═════ Dataset records

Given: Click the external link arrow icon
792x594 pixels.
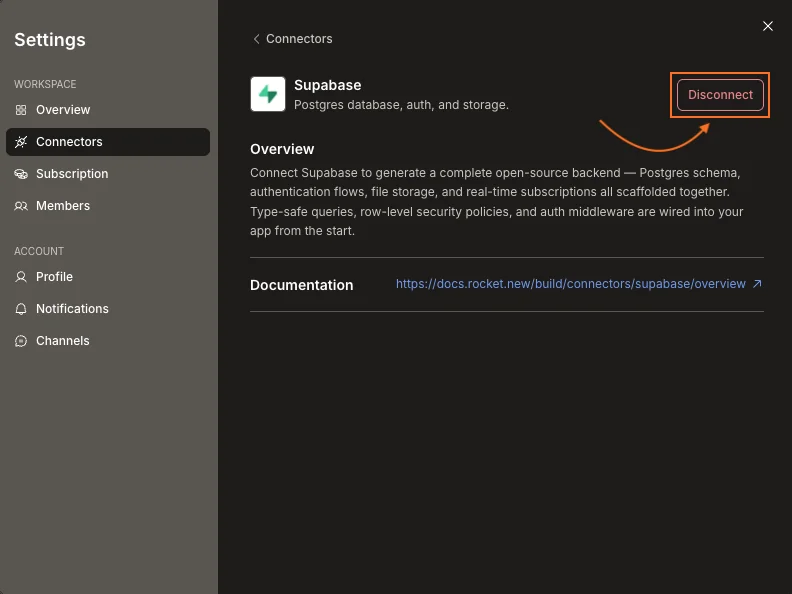Looking at the screenshot, I should pyautogui.click(x=757, y=284).
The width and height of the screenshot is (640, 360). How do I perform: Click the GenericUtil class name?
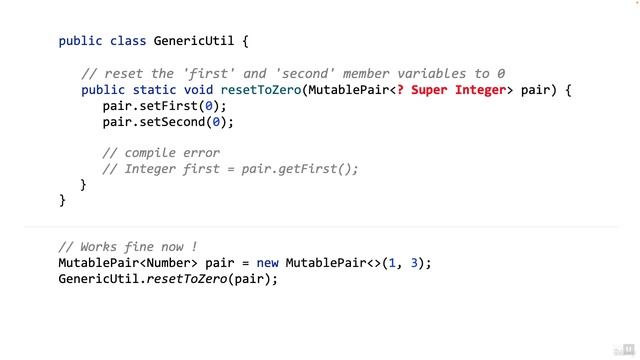pos(194,41)
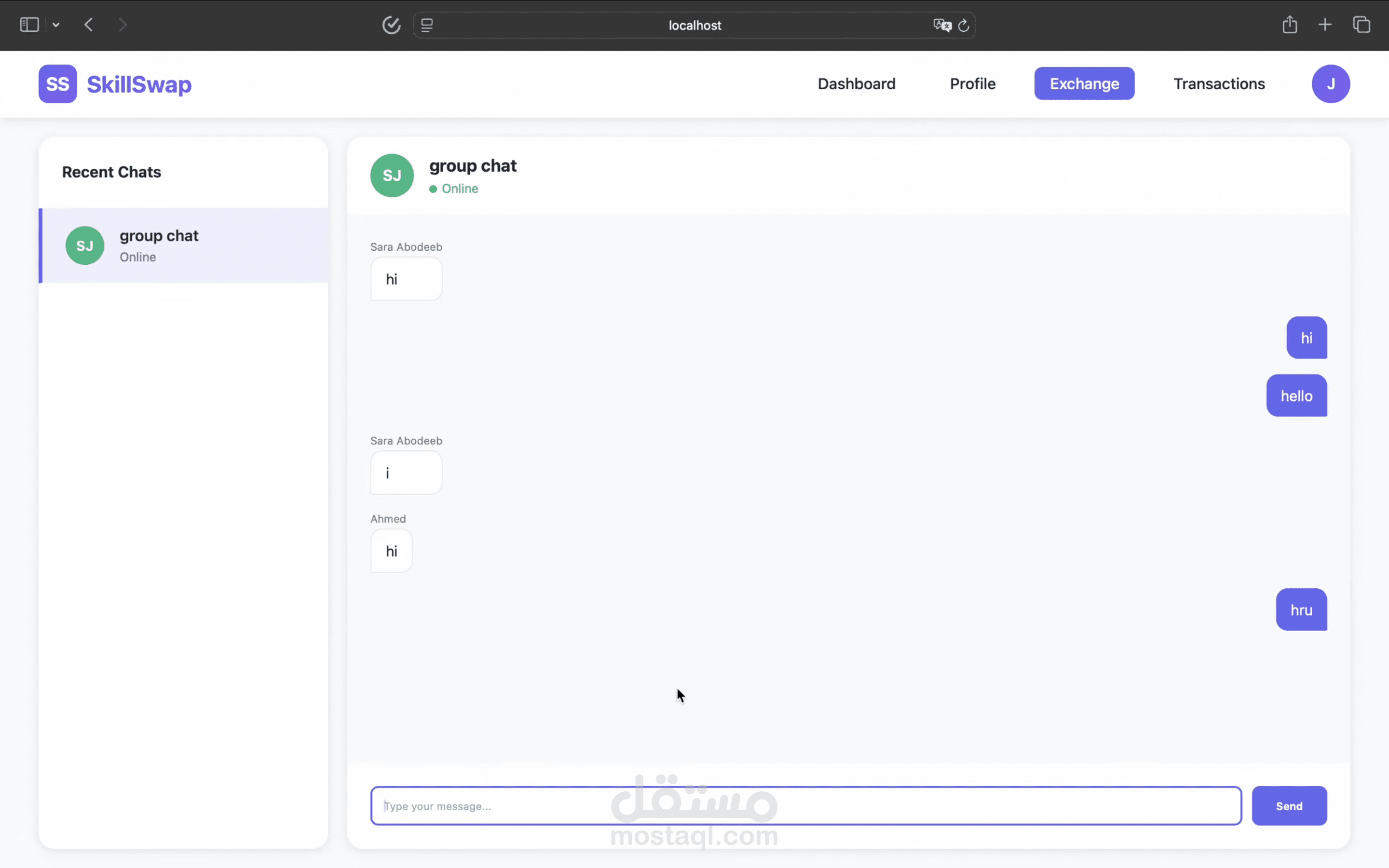Open a new tab with plus icon
This screenshot has width=1389, height=868.
click(x=1325, y=25)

══════════

- [To do] Reproduce every line of the records above without changing anything, and leave out the pictures.

- [The response]
Given: Click the external link arrow icon
792x594 pixels.
Looking at the screenshot, I should pyautogui.click(x=757, y=284).
The width and height of the screenshot is (640, 360). How do I perform: Click the GenericUtil class name?
pos(194,41)
Open a new tab with plus icon
This screenshot has width=1389, height=868.
click(x=1325, y=25)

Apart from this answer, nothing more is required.